Others should note that if you should ever enable Fork Bomb/Memory protection *after* a server has been live, cPanel fails to turn it on for users that already have a virtfs system and you will still be unprotected.

cPanel should probably fix that.

Note that you should probably pick a sane value, and not simply mass change things to "unlimited"

W

Thank you for reporting this.

[wizzy420]

Thank you for reporting this.

May have been premature ... jailshell seems to ignore bashrc limit line, perhaps the limit command is hardcoded into jailshell source?

[cpanelkenneth]

May have been premature ... jailshell seems to ignore bashrc limit line, perhaps the limit command is hardcoded into jailshell source?

Here's what happens:

1. Enabling Fork Bomb protection installs a limits.sh file /etc/profile.d/limits.sh
2. The limits.sh file contains the ulimit calls
3. When a Jailshell user logs in after Fork Bomb protection is enabled, the limits.sh is copied to /home/virtfs/user/etc/profile.d/limits.sh
4. When Fork Bomb protection is disabled /etc/profile.d/limits.sh is removed
5. /home/virtfs/etc/profile.d/limits.sh is never removed

[bfritton]

Is this still an issue with the current WHM version?

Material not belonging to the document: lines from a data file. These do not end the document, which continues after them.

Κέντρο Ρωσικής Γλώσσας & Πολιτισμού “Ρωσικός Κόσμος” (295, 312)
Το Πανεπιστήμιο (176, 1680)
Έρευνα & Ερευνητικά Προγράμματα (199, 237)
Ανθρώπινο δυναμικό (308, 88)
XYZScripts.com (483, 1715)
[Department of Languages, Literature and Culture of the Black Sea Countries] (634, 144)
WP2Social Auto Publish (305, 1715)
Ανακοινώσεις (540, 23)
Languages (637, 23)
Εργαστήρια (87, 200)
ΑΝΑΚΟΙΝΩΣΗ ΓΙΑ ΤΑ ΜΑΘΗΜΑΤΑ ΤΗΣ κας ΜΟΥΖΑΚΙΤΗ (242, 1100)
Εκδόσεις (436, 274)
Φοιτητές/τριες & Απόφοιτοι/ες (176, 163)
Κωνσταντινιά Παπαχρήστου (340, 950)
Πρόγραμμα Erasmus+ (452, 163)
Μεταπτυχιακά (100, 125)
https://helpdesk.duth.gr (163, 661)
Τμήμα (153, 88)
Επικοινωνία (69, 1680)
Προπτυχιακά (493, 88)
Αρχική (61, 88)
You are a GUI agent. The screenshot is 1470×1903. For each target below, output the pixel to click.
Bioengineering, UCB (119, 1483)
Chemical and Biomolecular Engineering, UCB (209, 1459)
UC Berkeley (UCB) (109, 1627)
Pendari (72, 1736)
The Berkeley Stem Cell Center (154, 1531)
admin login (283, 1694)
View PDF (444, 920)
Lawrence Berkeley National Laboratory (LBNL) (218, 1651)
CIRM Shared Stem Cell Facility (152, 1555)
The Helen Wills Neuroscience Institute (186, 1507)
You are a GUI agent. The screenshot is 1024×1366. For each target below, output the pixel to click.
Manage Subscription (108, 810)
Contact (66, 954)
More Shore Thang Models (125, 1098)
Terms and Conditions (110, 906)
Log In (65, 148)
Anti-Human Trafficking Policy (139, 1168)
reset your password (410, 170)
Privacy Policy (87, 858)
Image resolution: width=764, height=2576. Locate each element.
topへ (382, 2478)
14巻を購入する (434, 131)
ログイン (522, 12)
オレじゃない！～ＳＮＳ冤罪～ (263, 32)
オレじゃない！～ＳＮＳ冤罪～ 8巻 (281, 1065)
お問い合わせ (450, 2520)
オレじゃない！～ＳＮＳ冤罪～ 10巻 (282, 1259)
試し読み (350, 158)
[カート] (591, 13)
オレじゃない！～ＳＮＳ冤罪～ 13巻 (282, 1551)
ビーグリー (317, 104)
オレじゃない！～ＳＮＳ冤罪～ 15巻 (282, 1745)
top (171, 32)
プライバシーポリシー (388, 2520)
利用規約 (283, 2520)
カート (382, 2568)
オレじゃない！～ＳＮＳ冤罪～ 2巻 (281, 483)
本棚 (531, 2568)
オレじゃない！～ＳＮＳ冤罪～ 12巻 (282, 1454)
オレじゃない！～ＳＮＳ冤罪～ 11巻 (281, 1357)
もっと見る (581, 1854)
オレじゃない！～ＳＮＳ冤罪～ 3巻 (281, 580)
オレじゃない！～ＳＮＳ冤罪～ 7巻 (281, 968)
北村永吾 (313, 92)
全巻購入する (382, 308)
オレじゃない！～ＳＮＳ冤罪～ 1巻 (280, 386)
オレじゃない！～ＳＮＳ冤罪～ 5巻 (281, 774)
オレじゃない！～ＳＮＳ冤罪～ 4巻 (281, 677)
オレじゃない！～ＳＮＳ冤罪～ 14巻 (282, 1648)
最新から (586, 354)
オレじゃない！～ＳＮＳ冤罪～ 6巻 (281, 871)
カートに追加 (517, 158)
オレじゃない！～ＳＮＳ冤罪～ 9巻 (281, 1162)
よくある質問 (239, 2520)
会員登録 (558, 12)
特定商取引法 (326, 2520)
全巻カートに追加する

I'm having trouble getting php scripts to run from cli.

[DomineauX]

Yes this problem does still exist.
also when shell fork bomb protection is enabled, changing a user from jailshell to normal shell via WHM "Manage Shell Access" doesn't actually change the user to normal shell. Disabling shell fork bomb protection then allows you to actually change the user to normal shell.

[cPanelKevin]

Actually after just digging around trying to resolve a memory issue the ulimit settings are inherited from /etc/profile when Shell Fork Bomb Protection is enabled.

Code:

#cPanel Added Limit Protections -- BEGIN
#unlimit so we can run the whoami
ulimit -n 4096 -u 14335 -m unlimited -d unlimited -s 8192 -c 1000000 -v unlimited 2>/dev/null

LIMITUSER=$USER
if [ -e "/usr/bin/whoami" ]; then
        LIMITUSER=`/usr/bin/whoami`
fi
if [ "$LIMITUSER" != "root" ]; then
        ulimit -n 100 -u 35 -m 268435456 -d 200000 -s 8192 -c 200000 -v 268435456 2>/dev/null
else
        ulimit -n 4096 -u 14335 -m unlimited -d unlimited -s 8192 -c 1000000 -v unlimited 2>/dev/null
fi
#cPanel Added Limit Protections -- END

Then saved in /home/virtfs/$username/etc/profile

If you enable/disable shell fork bomb protection then your changes are wiped out and have to be redone.